_EXERCISE 1_
In the article on HMS Bruiser below, what name did the ship receive when it was converted to a cargo liner in 1951?
_EXERCISE 2_
Summarize the article on HMS Bruiser below in two sentences.
═════ EXCERPT TO READ
General characteristics
- Type: Landing Ship, Tank Mark I
- Displacement: 3,620
- Speed: 18 knots laden to beaching draught; 16.5 knots at deep;
- Capacity: 13 Churchill infantry tanks, 27 vehicles, 193 men
- Complement: 169

Service record
- Operations: Allied invasion of Italy; Normandy landings;

= HMS Bruiser (F127) =

HMS Bruiser was built as a Landing Ship, Tank (LST(1)) at Harland & Wolff. Launched in October 1942 and commissioned the following March, she saw service as part of the Allied invasion of Italy.

==Design and development==
Bruiser was the second of the LST Mk.1 class ships, which could carry 13 Churchill tanks, 27 other vehicles and 193 men. It had a high speed even when laden for the assault (about 18 knots) but did not have a shallow draught, which meant that a 140 ft long bow ramp had to be added and this took up a lot of room inside the ship.

Bruiser had only two sister ships, as plans to build more in the United States led instead to a simpler though slower design capable of similar capacity but with a much shallower draught.

==Service==
Bruiser took part in the Salerno landing in 1943. In 1944, she was refitted as a fighter direction ship, for use during the Normandy landings in controlling fighter aircraft by ground-controlled interception. Later in 1944 she took British troops back into Athens in Greece. Bruiser was sold into merchant service in 1946.

==Merchant service==
Bruiser was sold in 1946 for merchant service as Nilla. In 1951, she was converted to a cargo liner and renamed Silverstar. In 1957, she became Ciudad de Santa Fe and was broken up in Argentina in 1968.
══════════
═════ THE DATA
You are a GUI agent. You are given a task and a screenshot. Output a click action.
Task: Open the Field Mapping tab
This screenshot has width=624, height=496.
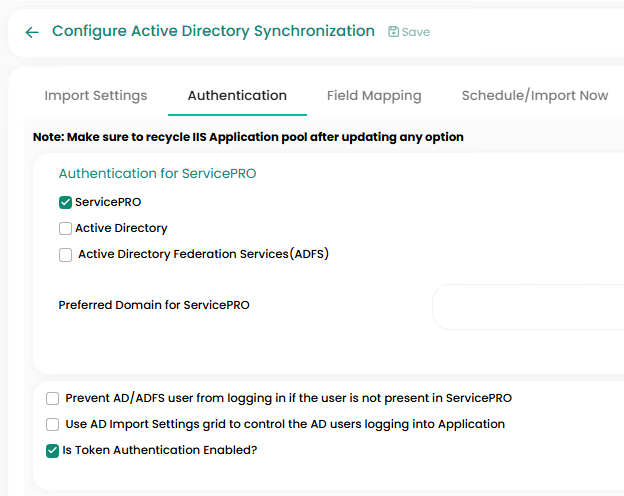tap(374, 96)
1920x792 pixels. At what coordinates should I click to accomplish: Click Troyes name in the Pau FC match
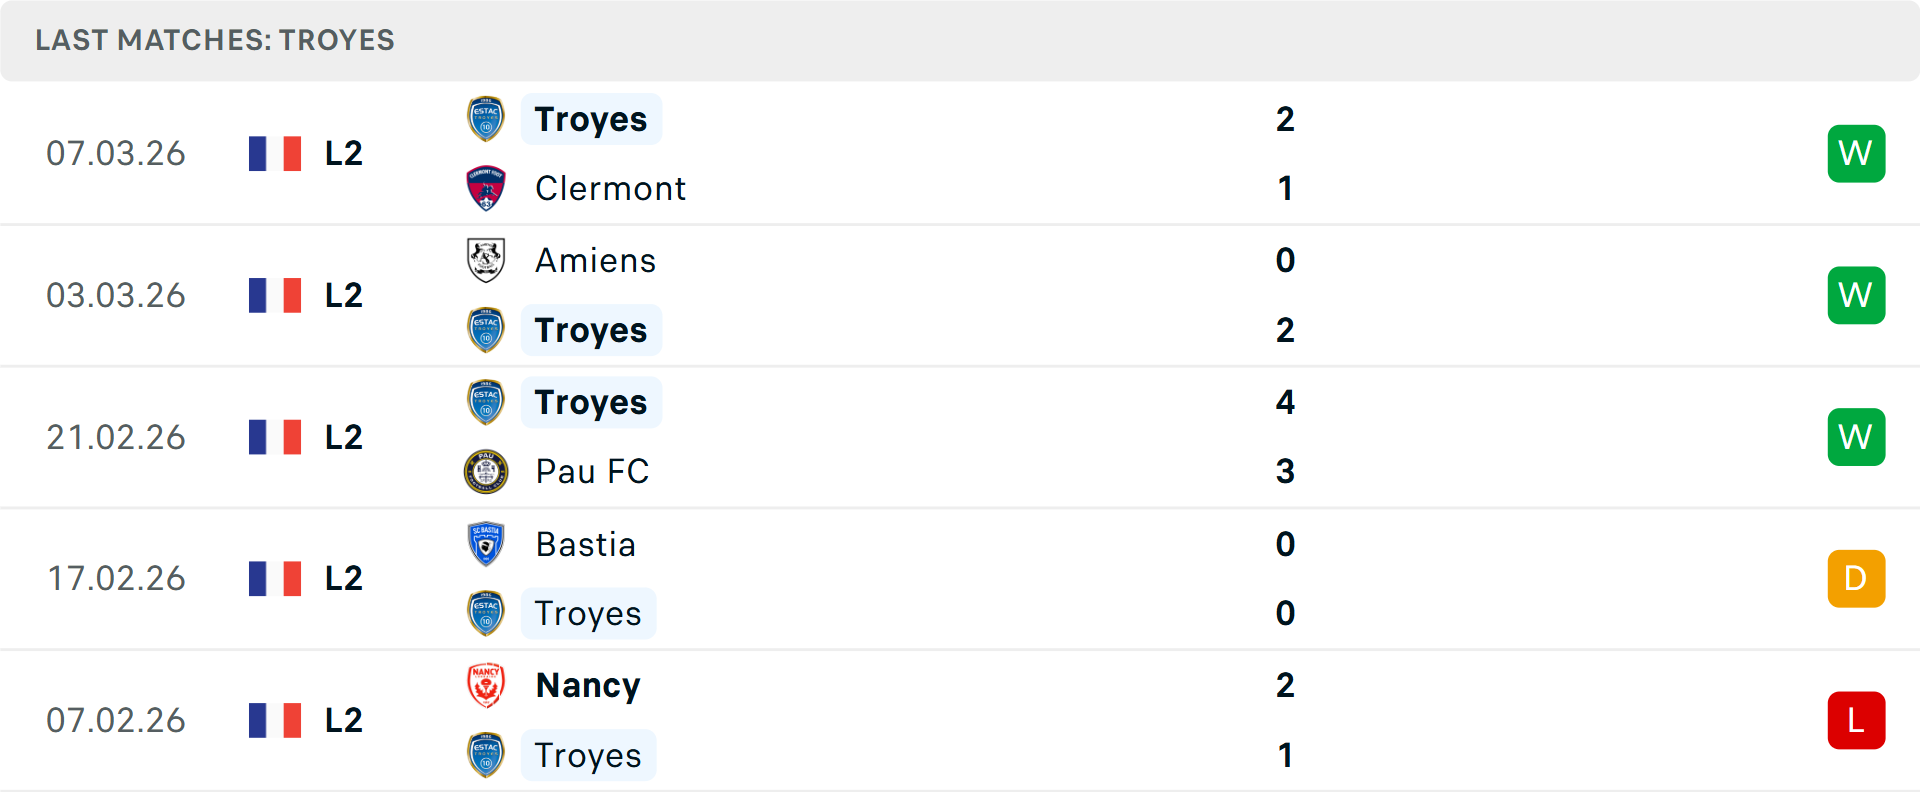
══════════
_EXERCISE ANSWER 1_
Silverstar

_EXERCISE ANSWER 2_
HMS Bruiser was a Landing Ship, Tank built at Harland & Wolff that was launched in October 1942, could carry 13 Churchill tanks, 27 other vehicles and 193 men, and took part in the Salerno landing in 1943. After being refitted as a fighter direction ship for the Normandy landings, she was sold into merchant service in 1946, renamed several times, and broken up in Argentina in 1968.